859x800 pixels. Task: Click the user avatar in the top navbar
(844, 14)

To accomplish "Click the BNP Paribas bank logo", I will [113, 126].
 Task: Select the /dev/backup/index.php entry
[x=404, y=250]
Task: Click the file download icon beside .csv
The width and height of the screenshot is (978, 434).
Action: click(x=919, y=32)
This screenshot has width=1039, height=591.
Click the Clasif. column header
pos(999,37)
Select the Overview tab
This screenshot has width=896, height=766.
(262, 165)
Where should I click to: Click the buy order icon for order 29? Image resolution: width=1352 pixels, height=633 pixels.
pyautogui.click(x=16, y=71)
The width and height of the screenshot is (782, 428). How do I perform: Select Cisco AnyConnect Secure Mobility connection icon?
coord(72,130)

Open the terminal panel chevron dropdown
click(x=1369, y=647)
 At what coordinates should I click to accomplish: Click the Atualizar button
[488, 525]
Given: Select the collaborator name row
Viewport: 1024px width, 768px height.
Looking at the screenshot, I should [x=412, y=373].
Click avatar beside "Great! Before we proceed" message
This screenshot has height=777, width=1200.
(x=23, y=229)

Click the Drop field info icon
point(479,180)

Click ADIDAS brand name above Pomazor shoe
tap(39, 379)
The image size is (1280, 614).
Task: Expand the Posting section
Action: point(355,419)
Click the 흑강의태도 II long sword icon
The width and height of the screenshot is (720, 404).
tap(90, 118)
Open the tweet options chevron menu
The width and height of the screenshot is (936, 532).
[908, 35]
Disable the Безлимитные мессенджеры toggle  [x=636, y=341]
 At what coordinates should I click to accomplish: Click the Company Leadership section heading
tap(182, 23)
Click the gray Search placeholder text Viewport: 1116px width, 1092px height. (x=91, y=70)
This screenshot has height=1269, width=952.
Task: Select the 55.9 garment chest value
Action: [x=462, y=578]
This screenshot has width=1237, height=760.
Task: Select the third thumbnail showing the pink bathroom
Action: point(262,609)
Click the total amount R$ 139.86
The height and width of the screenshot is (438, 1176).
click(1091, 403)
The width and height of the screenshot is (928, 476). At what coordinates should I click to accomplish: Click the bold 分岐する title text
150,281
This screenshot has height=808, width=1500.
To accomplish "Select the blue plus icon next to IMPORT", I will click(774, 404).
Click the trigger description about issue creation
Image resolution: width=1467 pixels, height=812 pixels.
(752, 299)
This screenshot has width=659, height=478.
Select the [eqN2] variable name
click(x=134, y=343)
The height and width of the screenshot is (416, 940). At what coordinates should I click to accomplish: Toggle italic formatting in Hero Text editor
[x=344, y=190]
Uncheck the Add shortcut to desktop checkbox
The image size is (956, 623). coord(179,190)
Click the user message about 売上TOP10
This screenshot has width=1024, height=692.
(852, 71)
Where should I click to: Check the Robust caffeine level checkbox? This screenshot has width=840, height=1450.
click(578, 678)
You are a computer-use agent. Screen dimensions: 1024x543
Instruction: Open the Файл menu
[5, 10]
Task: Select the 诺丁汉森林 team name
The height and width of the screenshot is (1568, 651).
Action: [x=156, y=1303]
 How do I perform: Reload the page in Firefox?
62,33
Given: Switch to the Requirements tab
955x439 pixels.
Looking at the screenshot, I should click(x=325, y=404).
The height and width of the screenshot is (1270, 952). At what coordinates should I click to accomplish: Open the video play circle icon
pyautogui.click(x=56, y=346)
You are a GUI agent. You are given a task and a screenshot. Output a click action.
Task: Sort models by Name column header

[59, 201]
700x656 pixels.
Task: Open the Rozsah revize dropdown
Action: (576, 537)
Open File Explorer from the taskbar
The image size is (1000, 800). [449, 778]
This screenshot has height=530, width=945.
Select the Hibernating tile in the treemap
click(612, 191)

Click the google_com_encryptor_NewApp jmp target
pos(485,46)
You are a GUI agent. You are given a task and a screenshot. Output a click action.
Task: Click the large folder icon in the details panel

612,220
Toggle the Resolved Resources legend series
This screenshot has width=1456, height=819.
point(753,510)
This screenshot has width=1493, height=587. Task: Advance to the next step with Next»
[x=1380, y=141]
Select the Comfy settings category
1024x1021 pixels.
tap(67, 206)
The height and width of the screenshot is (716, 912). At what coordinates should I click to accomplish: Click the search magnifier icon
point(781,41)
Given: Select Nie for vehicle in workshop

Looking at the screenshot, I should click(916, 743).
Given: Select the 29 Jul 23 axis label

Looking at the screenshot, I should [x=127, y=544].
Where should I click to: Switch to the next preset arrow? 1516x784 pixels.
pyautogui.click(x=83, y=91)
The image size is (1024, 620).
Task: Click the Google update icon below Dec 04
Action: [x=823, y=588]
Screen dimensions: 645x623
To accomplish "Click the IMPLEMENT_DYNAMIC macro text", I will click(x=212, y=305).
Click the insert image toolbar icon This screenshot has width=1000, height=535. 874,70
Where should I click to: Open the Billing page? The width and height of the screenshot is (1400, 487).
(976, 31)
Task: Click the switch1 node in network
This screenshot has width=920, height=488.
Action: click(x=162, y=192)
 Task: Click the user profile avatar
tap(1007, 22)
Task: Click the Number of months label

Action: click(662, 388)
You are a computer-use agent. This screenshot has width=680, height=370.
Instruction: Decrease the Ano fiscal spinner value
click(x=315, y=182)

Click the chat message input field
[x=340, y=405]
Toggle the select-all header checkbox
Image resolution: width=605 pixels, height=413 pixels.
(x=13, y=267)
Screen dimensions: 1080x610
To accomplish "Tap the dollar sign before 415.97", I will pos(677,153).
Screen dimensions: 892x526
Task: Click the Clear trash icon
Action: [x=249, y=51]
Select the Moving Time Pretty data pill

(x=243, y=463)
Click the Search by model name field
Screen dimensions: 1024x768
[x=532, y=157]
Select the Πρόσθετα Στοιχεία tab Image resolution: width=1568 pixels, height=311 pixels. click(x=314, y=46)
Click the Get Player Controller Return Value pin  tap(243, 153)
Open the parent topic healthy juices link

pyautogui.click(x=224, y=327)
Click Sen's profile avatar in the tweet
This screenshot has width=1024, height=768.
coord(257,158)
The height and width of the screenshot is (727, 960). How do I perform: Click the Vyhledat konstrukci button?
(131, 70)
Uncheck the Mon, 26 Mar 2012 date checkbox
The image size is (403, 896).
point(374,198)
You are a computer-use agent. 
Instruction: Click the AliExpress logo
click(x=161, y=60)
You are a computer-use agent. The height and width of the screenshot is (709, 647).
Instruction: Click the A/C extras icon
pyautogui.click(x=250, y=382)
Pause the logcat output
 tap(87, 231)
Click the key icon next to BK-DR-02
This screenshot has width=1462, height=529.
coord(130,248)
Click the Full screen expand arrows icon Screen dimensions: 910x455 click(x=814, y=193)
* * * * *
▸ What the exercise asks:
Copy out the whole listing exactly as given.

▸ Task response:
859x800 pixels. Task: Click the user avatar in the top navbar
(844, 14)

To accomplish "Click the BNP Paribas bank logo", I will [113, 126].
 Task: Select the /dev/backup/index.php entry
[x=404, y=250]
Task: Click the file download icon beside .csv
The width and height of the screenshot is (978, 434).
Action: click(x=919, y=32)
This screenshot has width=1039, height=591.
Click the Clasif. column header
pos(999,37)
Select the Overview tab
This screenshot has width=896, height=766.
(262, 165)
Where should I click to: Click the buy order icon for order 29? Image resolution: width=1352 pixels, height=633 pixels.
pyautogui.click(x=16, y=71)
The width and height of the screenshot is (782, 428). How do I perform: Select Cisco AnyConnect Secure Mobility connection icon?
coord(72,130)

Open the terminal panel chevron dropdown
click(x=1369, y=647)
 At what coordinates should I click to accomplish: Click the Atualizar button
[488, 525]
Given: Select the collaborator name row
Viewport: 1024px width, 768px height.
Looking at the screenshot, I should [x=412, y=373].
Click avatar beside "Great! Before we proceed" message
This screenshot has height=777, width=1200.
(x=23, y=229)

Click the Drop field info icon
point(479,180)

Click ADIDAS brand name above Pomazor shoe
tap(39, 379)
The image size is (1280, 614).
Task: Expand the Posting section
Action: point(355,419)
Click the 흑강의태도 II long sword icon
The width and height of the screenshot is (720, 404).
tap(90, 118)
Open the tweet options chevron menu
The width and height of the screenshot is (936, 532).
[908, 35]
Disable the Безлимитные мессенджеры toggle  [x=636, y=341]
 At what coordinates should I click to accomplish: Click the Company Leadership section heading
tap(182, 23)
Click the gray Search placeholder text Viewport: 1116px width, 1092px height. (x=91, y=70)
This screenshot has height=1269, width=952.
Task: Select the 55.9 garment chest value
Action: [x=462, y=578]
This screenshot has width=1237, height=760.
Task: Select the third thumbnail showing the pink bathroom
Action: point(262,609)
Click the total amount R$ 139.86
The height and width of the screenshot is (438, 1176).
click(1091, 403)
The width and height of the screenshot is (928, 476). At what coordinates should I click to accomplish: Click the bold 分岐する title text
150,281
This screenshot has height=808, width=1500.
To accomplish "Select the blue plus icon next to IMPORT", I will click(774, 404).
Click the trigger description about issue creation
Image resolution: width=1467 pixels, height=812 pixels.
(752, 299)
This screenshot has width=659, height=478.
Select the [eqN2] variable name
click(x=134, y=343)
The height and width of the screenshot is (416, 940). At what coordinates should I click to accomplish: Toggle italic formatting in Hero Text editor
[x=344, y=190]
Uncheck the Add shortcut to desktop checkbox
The image size is (956, 623). coord(179,190)
Click the user message about 売上TOP10
This screenshot has width=1024, height=692.
(852, 71)
Where should I click to: Check the Robust caffeine level checkbox? This screenshot has width=840, height=1450.
click(578, 678)
You are a computer-use agent. Screen dimensions: 1024x543
Instruction: Open the Файл menu
[5, 10]
Task: Select the 诺丁汉森林 team name
The height and width of the screenshot is (1568, 651).
Action: [x=156, y=1303]
 How do I perform: Reload the page in Firefox?
62,33
Given: Switch to the Requirements tab
955x439 pixels.
Looking at the screenshot, I should click(x=325, y=404).
The height and width of the screenshot is (1270, 952). At what coordinates should I click to accomplish: Open the video play circle icon
pyautogui.click(x=56, y=346)
You are a GUI agent. You are given a task and a screenshot. Output a click action.
Task: Sort models by Name column header

[59, 201]
700x656 pixels.
Task: Open the Rozsah revize dropdown
Action: (576, 537)
Open File Explorer from the taskbar
The image size is (1000, 800). [449, 778]
This screenshot has height=530, width=945.
Select the Hibernating tile in the treemap
click(612, 191)

Click the google_com_encryptor_NewApp jmp target
pos(485,46)
You are a GUI agent. You are given a task and a screenshot. Output a click action.
Task: Click the large folder icon in the details panel

612,220
Toggle the Resolved Resources legend series
This screenshot has width=1456, height=819.
point(753,510)
This screenshot has width=1493, height=587. Task: Advance to the next step with Next»
[x=1380, y=141]
Select the Comfy settings category
1024x1021 pixels.
tap(67, 206)
The height and width of the screenshot is (716, 912). At what coordinates should I click to accomplish: Click the search magnifier icon
point(781,41)
Given: Select Nie for vehicle in workshop

Looking at the screenshot, I should click(916, 743).
Given: Select the 29 Jul 23 axis label

Looking at the screenshot, I should [x=127, y=544].
Where should I click to: Switch to the next preset arrow? 1516x784 pixels.
pyautogui.click(x=83, y=91)
The image size is (1024, 620).
Task: Click the Google update icon below Dec 04
Action: [x=823, y=588]
Screen dimensions: 645x623
To accomplish "Click the IMPLEMENT_DYNAMIC macro text", I will click(x=212, y=305).
Click the insert image toolbar icon This screenshot has width=1000, height=535. 874,70
Where should I click to: Open the Billing page? The width and height of the screenshot is (1400, 487).
(976, 31)
Task: Click the switch1 node in network
This screenshot has width=920, height=488.
Action: click(x=162, y=192)
 Task: Click the user profile avatar
tap(1007, 22)
Task: Click the Number of months label

Action: click(662, 388)
You are a computer-use agent. This screenshot has width=680, height=370.
Instruction: Decrease the Ano fiscal spinner value
click(x=315, y=182)

Click the chat message input field
[x=340, y=405]
Toggle the select-all header checkbox
Image resolution: width=605 pixels, height=413 pixels.
(x=13, y=267)
Screen dimensions: 1080x610
To accomplish "Tap the dollar sign before 415.97", I will pos(677,153).
Screen dimensions: 892x526
Task: Click the Clear trash icon
Action: [x=249, y=51]
Select the Moving Time Pretty data pill

(x=243, y=463)
Click the Search by model name field
Screen dimensions: 1024x768
[x=532, y=157]
Select the Πρόσθετα Στοιχεία tab Image resolution: width=1568 pixels, height=311 pixels. click(x=314, y=46)
Click the Get Player Controller Return Value pin  tap(243, 153)
Open the parent topic healthy juices link

pyautogui.click(x=224, y=327)
Click Sen's profile avatar in the tweet
This screenshot has width=1024, height=768.
coord(257,158)
The height and width of the screenshot is (727, 960). How do I perform: Click the Vyhledat konstrukci button?
(131, 70)
Uncheck the Mon, 26 Mar 2012 date checkbox
The image size is (403, 896).
point(374,198)
You are a computer-use agent. 
Instruction: Click the AliExpress logo
click(x=161, y=60)
You are a computer-use agent. The height and width of the screenshot is (709, 647).
Instruction: Click the A/C extras icon
pyautogui.click(x=250, y=382)
Pause the logcat output
 tap(87, 231)
Click the key icon next to BK-DR-02
This screenshot has width=1462, height=529.
coord(130,248)
Click the Full screen expand arrows icon Screen dimensions: 910x455 click(x=814, y=193)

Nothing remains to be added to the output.